TEXT:
Sorry... I misunderstood you.

In cases like the above, then the default behaviour of the server would
be to assign the same filehandles to those mount points. The
administrator can, however, make them different by choosing to use the
'fsid' mount option to manually assign different fsids to the different
export points.

If not, then the client will automatically group these things in the
same superblock, so like the server, it too is supposed to share the
same inode for these different objects. It will then use
d_obtain_alias() to get a root dentry for that inode (see
nfs4_get_root()).

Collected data
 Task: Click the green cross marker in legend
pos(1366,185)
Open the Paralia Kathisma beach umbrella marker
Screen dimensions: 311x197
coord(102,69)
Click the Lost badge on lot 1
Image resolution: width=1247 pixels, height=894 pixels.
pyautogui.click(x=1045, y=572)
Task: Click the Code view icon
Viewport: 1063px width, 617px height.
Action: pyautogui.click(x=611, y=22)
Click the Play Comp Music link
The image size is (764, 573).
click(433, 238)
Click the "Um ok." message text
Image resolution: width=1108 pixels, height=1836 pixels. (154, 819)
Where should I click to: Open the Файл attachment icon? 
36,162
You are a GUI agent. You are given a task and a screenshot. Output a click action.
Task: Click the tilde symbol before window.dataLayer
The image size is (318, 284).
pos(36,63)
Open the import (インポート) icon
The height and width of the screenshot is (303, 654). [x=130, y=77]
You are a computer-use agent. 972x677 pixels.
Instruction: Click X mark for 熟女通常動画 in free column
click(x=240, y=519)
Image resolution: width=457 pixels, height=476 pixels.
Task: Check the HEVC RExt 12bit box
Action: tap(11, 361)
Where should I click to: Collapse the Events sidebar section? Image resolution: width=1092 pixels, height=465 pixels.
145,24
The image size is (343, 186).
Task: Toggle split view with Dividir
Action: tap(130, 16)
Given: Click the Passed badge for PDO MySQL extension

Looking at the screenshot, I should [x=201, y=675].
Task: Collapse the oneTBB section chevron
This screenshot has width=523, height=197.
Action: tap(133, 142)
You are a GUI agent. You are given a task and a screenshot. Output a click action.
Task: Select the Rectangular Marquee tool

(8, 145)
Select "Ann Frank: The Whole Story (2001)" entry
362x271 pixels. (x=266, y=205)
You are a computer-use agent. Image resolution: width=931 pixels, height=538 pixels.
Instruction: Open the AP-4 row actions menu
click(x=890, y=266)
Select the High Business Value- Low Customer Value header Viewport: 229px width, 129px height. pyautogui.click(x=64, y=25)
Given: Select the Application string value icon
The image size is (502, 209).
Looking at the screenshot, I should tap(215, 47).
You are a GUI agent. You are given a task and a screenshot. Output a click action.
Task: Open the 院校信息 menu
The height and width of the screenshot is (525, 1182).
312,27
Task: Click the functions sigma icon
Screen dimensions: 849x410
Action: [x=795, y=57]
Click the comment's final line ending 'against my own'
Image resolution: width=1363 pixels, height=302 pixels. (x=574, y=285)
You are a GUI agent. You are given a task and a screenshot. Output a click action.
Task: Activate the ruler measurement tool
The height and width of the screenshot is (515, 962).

YOUR OBJECTIVE:
Transcribe the whole text about NFS filehandles and mount points word for word. This material was drawn from a separate source.

SOLUTION TO THIS TASK:
Sorry... I misunderstood you.

In cases like the above, then the default behaviour of the server would
be to assign the same filehandles to those mount points. The
administrator can, however, make them different by choosing to use the
'fsid' mount option to manually assign different fsids to the different
export points.

If not, then the client will automatically group these things in the
same superblock, so like the server, it too is supposed to share the
same inode for these different objects. It will then use
d_obtain_alias() to get a root dentry for that inode (see
nfs4_get_root()).